(Records from a collection)

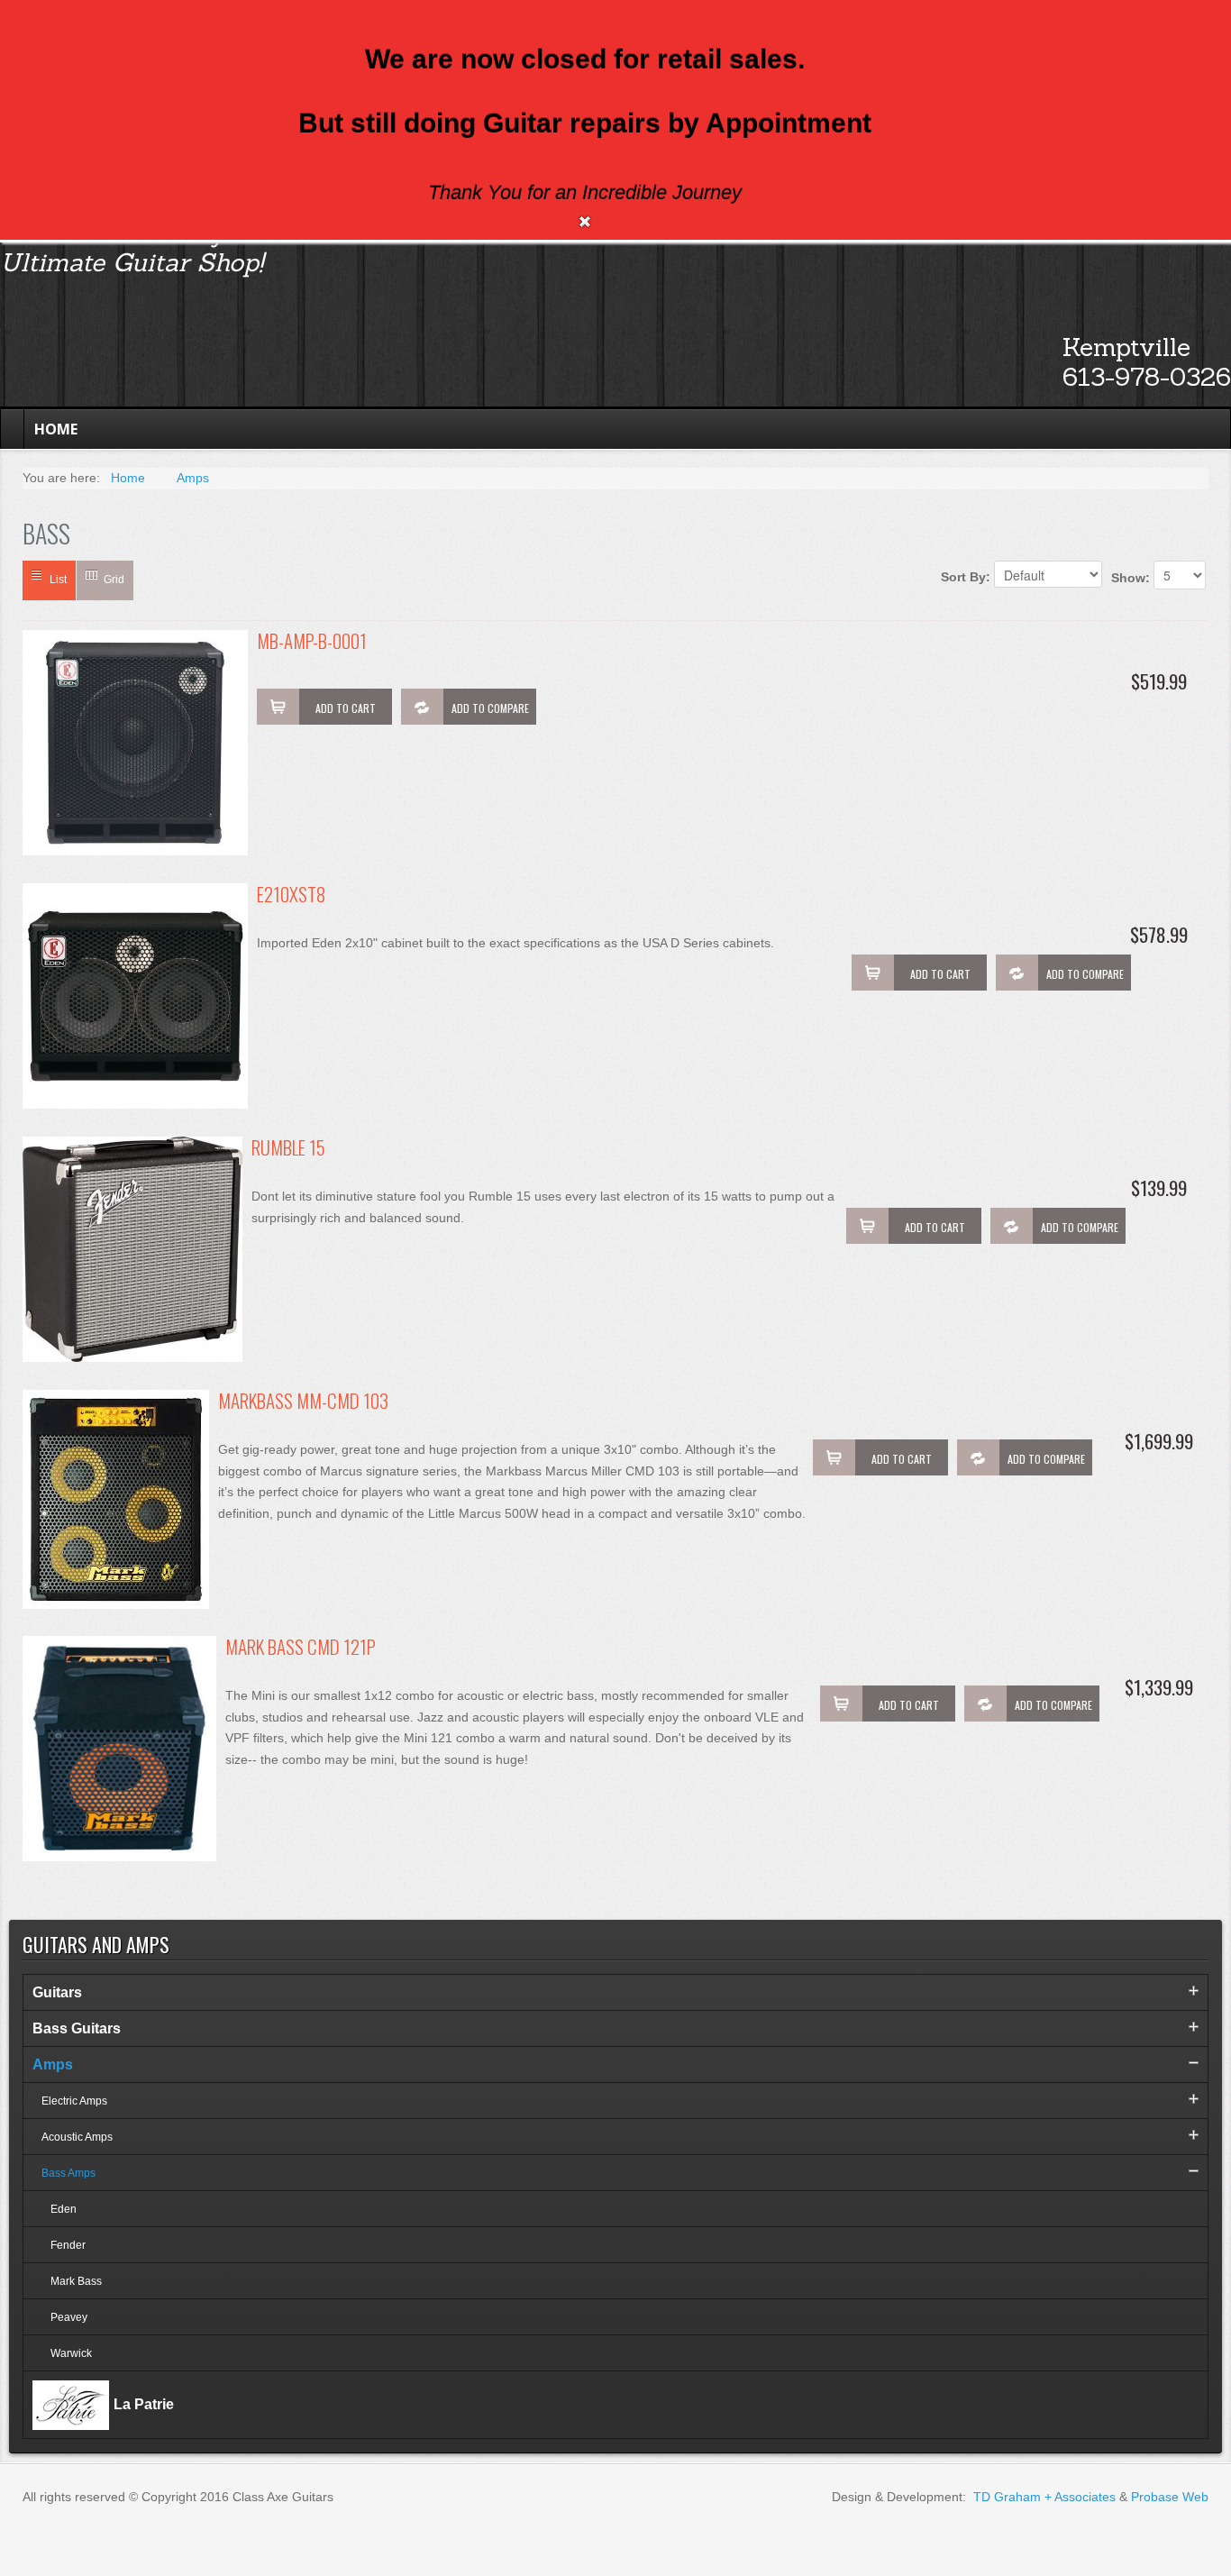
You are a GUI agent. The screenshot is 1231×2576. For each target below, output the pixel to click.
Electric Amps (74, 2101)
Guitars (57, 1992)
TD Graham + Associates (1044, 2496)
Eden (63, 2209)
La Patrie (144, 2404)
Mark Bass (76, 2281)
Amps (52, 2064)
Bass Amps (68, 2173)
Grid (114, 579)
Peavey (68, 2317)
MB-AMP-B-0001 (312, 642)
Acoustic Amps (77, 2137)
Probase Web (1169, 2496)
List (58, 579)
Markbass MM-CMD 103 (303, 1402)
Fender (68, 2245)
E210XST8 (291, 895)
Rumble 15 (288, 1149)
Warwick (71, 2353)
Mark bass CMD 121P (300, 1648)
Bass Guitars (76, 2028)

==

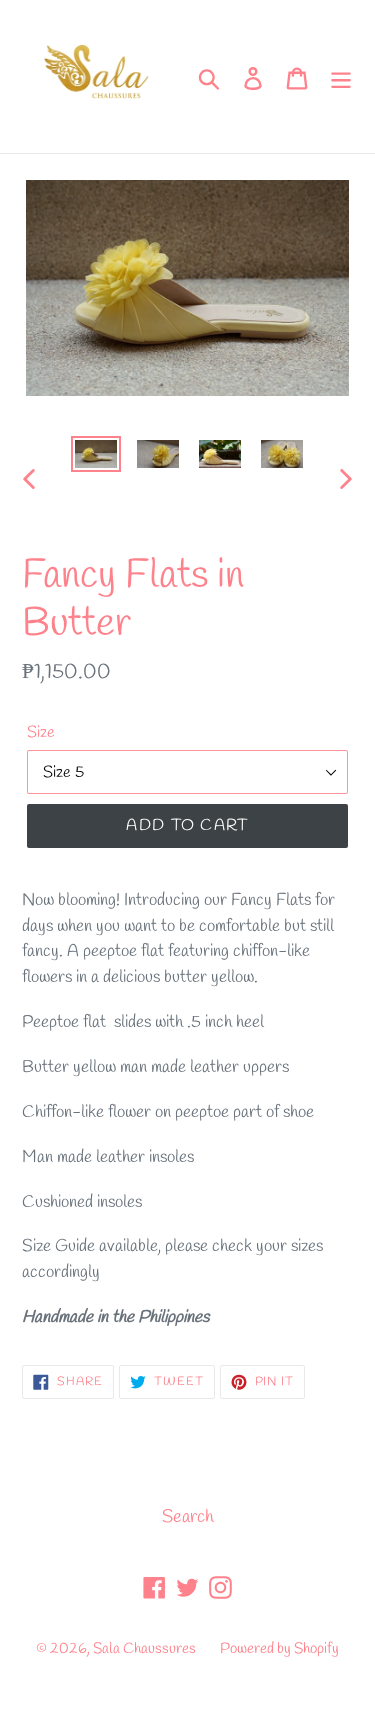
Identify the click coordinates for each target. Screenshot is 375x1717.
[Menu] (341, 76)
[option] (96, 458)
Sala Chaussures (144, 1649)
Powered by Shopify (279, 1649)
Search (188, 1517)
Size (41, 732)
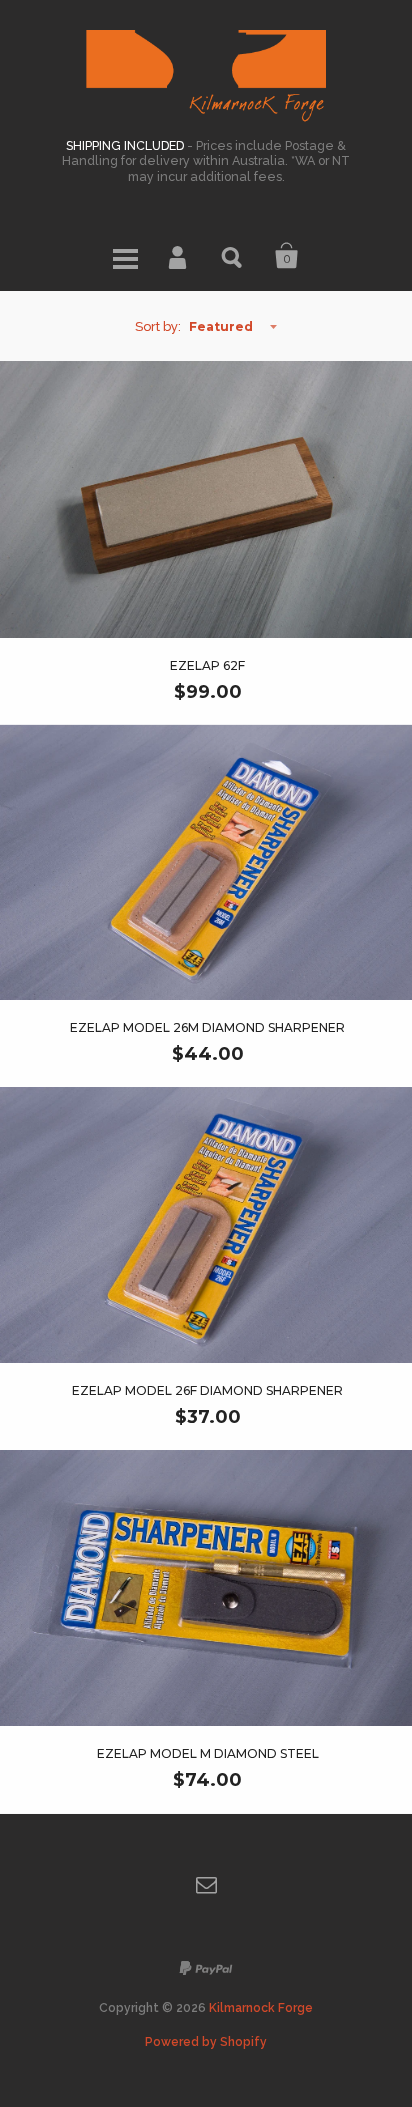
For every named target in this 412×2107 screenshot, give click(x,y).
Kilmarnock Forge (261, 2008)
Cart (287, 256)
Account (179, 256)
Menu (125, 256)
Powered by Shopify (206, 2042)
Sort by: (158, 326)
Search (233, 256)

AIM OF THE TASK: Print, without alteration, only the lines above between the one holding "Probase Web (1169, 2496)" and the one holding "Bass Guitars (76, 2028)", inclusive.

OUTPUT BELOW:
Probase Web (1169, 2496)
List (58, 579)
Markbass MM-CMD 103 (303, 1402)
Fender (68, 2245)
E210XST8 (291, 895)
Rumble 15 (288, 1149)
Warwick (71, 2353)
Mark bass CMD 121P (300, 1648)
Bass Guitars (76, 2028)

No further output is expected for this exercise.